Издавна ведется и непохоже, что скоро кончится война отцов и детей, передаваемая по наследству вина, отторжение крови, приношение невинных в жертву.
Уже за городскими воротами Мария снова не смогла сдержать крика боли – только на этот раз уже такого пронзительного, словно насквозь пронзили ее копьем. Но услышал его один Иосиф, ибо невообразимый шум подняли на торжище у стен люди и скоты – последние, правда, вели себя не в пример тише, – но все же те и другие галдели так, что еле-еле можно было разобрать собственный голос. Плотник решил проявить благоразумие: Нельзя двигаться дальше, давай лучше поищем здесь пристанище, а завтра я схожу в Вифлеем, на перепись, скажу, что ты на сносях и, если надо будет, придешь, когда родишь, я же не знаю, какие там у римлян законы, может, достаточно главы семьи, особенно в таком случае, как наш, Мария же ответила: Уже все прошло, и это была правда: боль теперь уже не пронзала копьем, а колола булавкой, терла, будто власяница, и, хоть постоянно напоминала о себе, была вполне терпимой. Иосиф вздохнул с несказанным облегчением: отпала необходимость блуждать по лабиринту иерусалимских улочек, ища, кто бы приютил у себя женщину, собравшуюся предаться мучительному труду родов, он же, как и всякий мужчина в таких обстоятельствах, трусил отчаянно, только не хотел самому себе в этом признаваться.
Придем в Вифлеем, размышлял он, а это такое же захолустье, как Назарет, там все проще будет: в маленьких городках все друг друга знают, и помощь ближнему для них не звук пустой. А Мария перестала стонать – значит, либо прекратились у ней боли, либо может стерпеть, так или иначе, надо двигаться в Вифлеем. Осла хлопнули ладонью по крупу, что, если вдуматься, следовало рассматривать не столько как почти невыполнимый в этой невообразимой толчее приказ живей шевелить копытами, сколько как движение души, с которой камень свалился. Узенькие улочки были запружены и до отказа забиты людьми всех рас, племен и наречий, и проход как по волшебству расчищался лишь в тех случаях, если в глубине появлялся римский дозор либо караван верблюдов, и народ тогда раздавался в обе стороны наподобие вод Красного моря.

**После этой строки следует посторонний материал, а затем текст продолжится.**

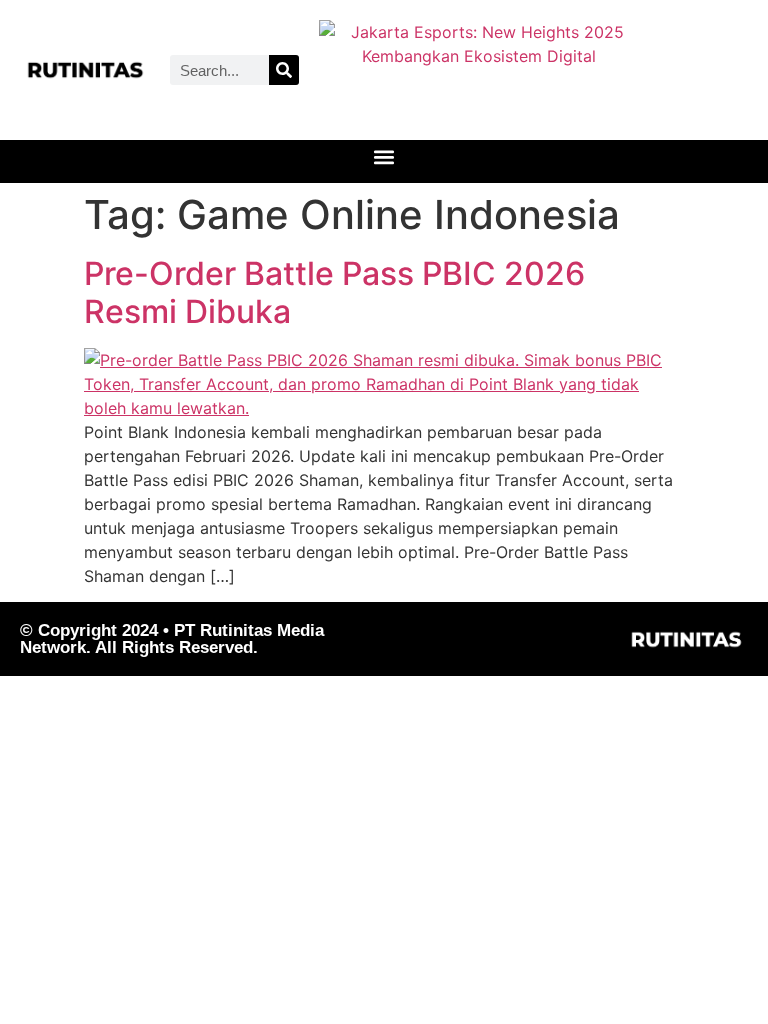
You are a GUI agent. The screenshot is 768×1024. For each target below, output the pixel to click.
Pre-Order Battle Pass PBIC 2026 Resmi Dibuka (334, 292)
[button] (384, 156)
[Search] (284, 70)
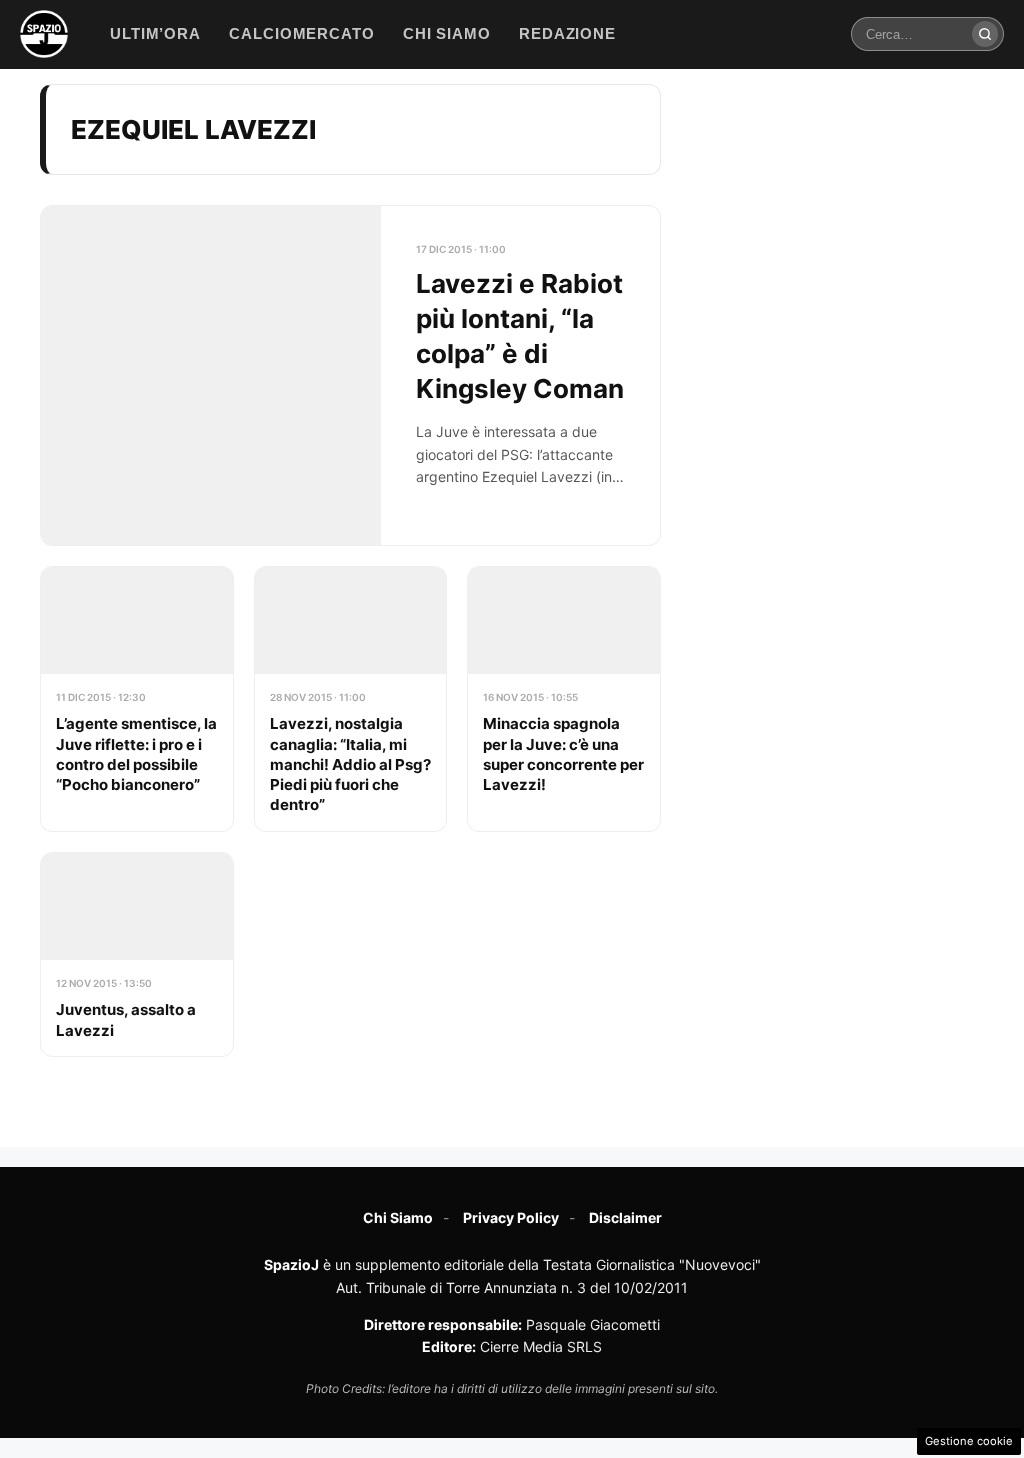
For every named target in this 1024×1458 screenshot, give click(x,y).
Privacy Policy (511, 1217)
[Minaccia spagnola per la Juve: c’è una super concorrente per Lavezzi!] (564, 699)
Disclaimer (625, 1217)
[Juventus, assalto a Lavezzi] (137, 954)
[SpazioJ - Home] (44, 34)
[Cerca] (985, 34)
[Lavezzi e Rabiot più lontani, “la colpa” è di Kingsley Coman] (350, 375)
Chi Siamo (398, 1217)
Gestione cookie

Однако мало-помалу, призвав на выручку терпение и упорство, протиснулись чета назаретян и ослик их туда, где кончилось скопление этих бешено суетящихся, размахивающих руками людей, ни на что, кроме купли-продажи, внимания не обращающих, так что ни к чему было бы им знать, что вон, гляньте-ка, – Иосифплотник с женой, а у нее уж брюхо на нос лезет, зовут ее Мария, а путь они держат в Вифлеем на перепись, и если в самом деле никакого проку нет от благодетельного попечения римских властей, то потому, видно, что живем мы в краю, столь изобильном одинаковыми именами, что на каждом шагу нашлись бы в этой толпе и другие Иосифы, и другие Марии всех возрастов и сословий, и, вероятно, наши герои – не единственные, кто ждет рождения своего первенца, и наконец, чтоб уж ничего не оставлять недосказанным, добавим – ничего удивительного нет и в том, если где-нибудь поблизости и в одно и то же время, может, и на одной и той же улице явятся на белый свет два младенца мужского, слава Тебе, Господи, пола, а вот судьба у каждого из них будет своя, даже если мы в качестве последней попытки придать вес и значение примитивной тогдашней астрологии назовем тех мальчиков одинаково – скажем, Иешуа, или, как иные еще произносят, Иисус. И пусть не говорят нам, будто мы забегаем вперед и опережаем события, давая имя тем, кому еще лишь предстоит родиться, не мы в этом виноваты – спрашивайте с плотника назарейского, которому уже давно втемяшилось в башку, что именно так и будет наречен первенец его.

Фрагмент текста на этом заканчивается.